Es ist Punkt sieben als wir aus der Hotelanlage rollen. Die Sonne bettet Bahardar und seine Palmenalleen in weiches morgendliches Licht. Natürlich verfahren wir uns gleich und landen am Flughafen. Wieder zurück und fragen. Ein LKW-Fahrer zeigt uns den Weg nach Addis Abeba. Nach 2 km Holperstrecke erreichen wir die Asphaltstraße. Der Turbodiesel kommt auf Touren. Das Reisefieber stellt sich wieder ein. Was wird der Tag bringen? Ich bin gespannt auf Addis Abeba. Als wir das Weichbild der Stadt Bahardar verlassen bietet sich uns ein orientalisches Kolossalgemälde. In endlosen Kolonnen kommen uns Einheimische in orientalisch bunter Kleidung entgegen. Manche tragen einen weißen Burnus (traditioneller Umhang mit Kapuze) und einen Hirtenstab. Andere wiederum schützen sich mit bunten Schirmen vor der bereits grell leuchtenden Morgensonne. Es ist Samstag und die Landbevölkerung zieht es in die umliegenden Marktflecken. Was da nicht alles getragen wird: Säcke mit Reis und Getreide, Obst, Gemüse, Ziegen, Schafe, undefinierbare Tuchpakete in allen Farben. Die meisten laufen barfuss und die Füße geben durch ihr Aussehen Kunde von den Strapazen, denen sie ausgesetzt werden. Tausendundeine Nacht. Kamerafutter pur. Ein paar Frauen tragen Wäsche auf die kurzgeschorenen Wiesen zum Trocknen. Ein bunter Fleckerlteppich.

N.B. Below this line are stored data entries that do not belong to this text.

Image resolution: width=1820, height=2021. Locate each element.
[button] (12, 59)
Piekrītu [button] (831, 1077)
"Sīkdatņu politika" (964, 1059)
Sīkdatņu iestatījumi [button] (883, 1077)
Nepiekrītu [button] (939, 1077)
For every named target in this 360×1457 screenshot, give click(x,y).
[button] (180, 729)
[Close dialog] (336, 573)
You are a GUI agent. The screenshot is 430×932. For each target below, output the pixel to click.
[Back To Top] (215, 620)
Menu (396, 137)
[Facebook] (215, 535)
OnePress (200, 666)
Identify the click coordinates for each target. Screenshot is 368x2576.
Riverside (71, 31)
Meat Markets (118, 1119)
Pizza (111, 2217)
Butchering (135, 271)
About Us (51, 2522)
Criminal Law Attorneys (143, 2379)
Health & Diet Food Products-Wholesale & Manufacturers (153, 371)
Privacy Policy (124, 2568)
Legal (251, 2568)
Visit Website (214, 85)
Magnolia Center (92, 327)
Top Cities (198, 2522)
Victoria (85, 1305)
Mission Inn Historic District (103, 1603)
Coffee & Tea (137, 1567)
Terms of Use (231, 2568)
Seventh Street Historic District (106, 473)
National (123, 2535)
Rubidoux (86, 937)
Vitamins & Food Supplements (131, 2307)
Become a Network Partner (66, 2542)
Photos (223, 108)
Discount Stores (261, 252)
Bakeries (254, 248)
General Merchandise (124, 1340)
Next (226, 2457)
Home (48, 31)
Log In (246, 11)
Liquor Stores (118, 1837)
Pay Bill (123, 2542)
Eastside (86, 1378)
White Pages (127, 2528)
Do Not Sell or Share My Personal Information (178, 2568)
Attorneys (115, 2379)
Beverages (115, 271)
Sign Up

Kaffeedurst meldet sich. Daniel steuert den Toyota vor ein Minicafé. Sekunden später sind wir umringt von Kindern. Neugierige Blicke in unser Wageninneres. Allzu verlockend sind die verpackten Fußbälle, die für die Waisenhäuser in Tansania bestimmt sind. Während ich meine Kameras verstaue, knüpft Daniel schon erste Kontakte mit den Schulkindern und bevor wir das Café erreichen, sind wir umringt. „Money" oder „Pen" sind geläufige englische Wörter, die jeder Dreijährige beherrscht, daneben noch „you" und fertig ist der kleine Geschäftsmann.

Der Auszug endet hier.